If f has a unique minimizer x_*, then \nabla f(x_*) = 0 = Ax_* + b. Since Ax_* = -b has a unique solution, it is equivalent to saying A has full rank and is therefore invertible. According to Theorem 4.3.2, \nabla^2 f(x) = A must be positive semidefinite. Hence when x_* is the unique minimizer, A must be positive definite in order to yield x_* = -A^{-1} b.

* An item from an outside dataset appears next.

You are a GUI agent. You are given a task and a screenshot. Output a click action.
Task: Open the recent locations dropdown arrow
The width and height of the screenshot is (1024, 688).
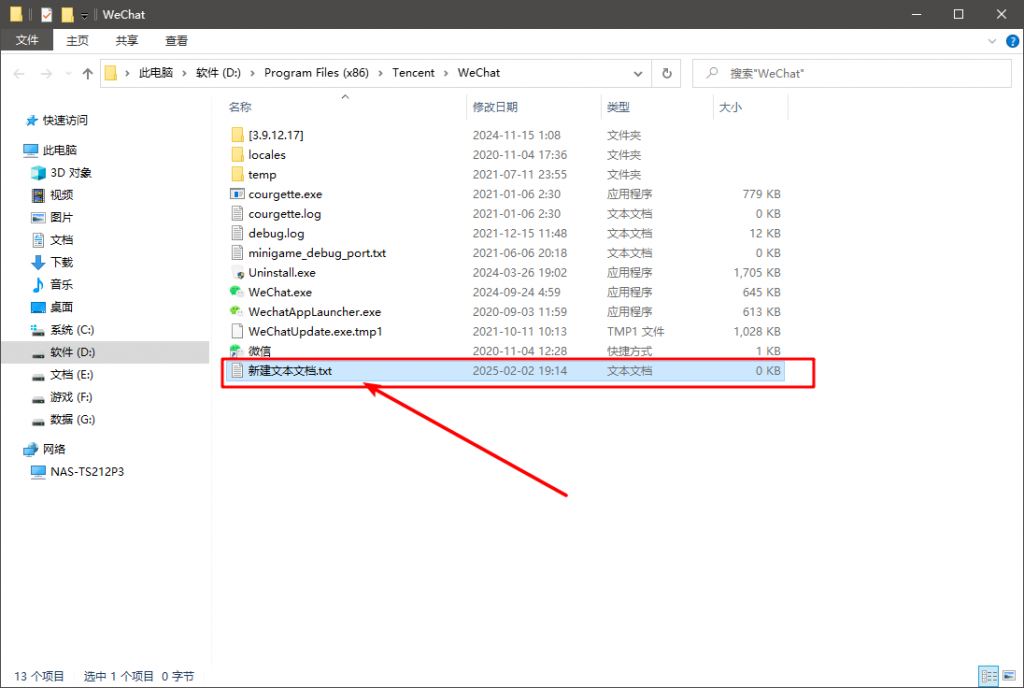coord(69,74)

If A is positive definite, Theorem 4.3.2 states that x is a local minimizer when \nabla f(x) = Ax + b = 0. Setting x = -A^{-1} b satisfies that condition. The fundamental theorem of Linear Algebra states that x is a unique solution because the nullspace of A is zero.

Exercise 16

\begin{split}\DeclareMathOperator*{\argmin}{arg\,min} \argmin_{x \in \mathbb{R}^n} f(x) &= \argmin_{x \in \mathbb{R}^n} \left\Vert Ax - b \right\Vert_2\\ &= \argmin_{x \in \mathbb{R}^n} \left\Vert Ax - b \right\Vert_2^2\\ &= \argmin_{x \in \mathbb{R}^n} x^\top A^\top Ax - 2 b^\top Ax + b^\top b\end{split}

The necessary conditions for x_* to be a local minimizer of f are \nabla f(x_*) = 0 and \nabla^2 f(x_*) is positive semidefinite. The sufficient condition is that \nabla^2 f(x_*) must be positive definite. Solving for the gradient and the Hessian yields

\nabla f(x) = 2 x^\top A^\top A - 2 b^\top A \quad \text{and} \quad \nabla^2 f(x) = 2 A^\top A.

Solving for x_* indeed satisfies A^\top A x_* = A^\top b; according to Theorem 4.3.2, the Hessian is positive semidefinite, so Theorem 3.6.5 is needed to compute the pseudo-inverse of A.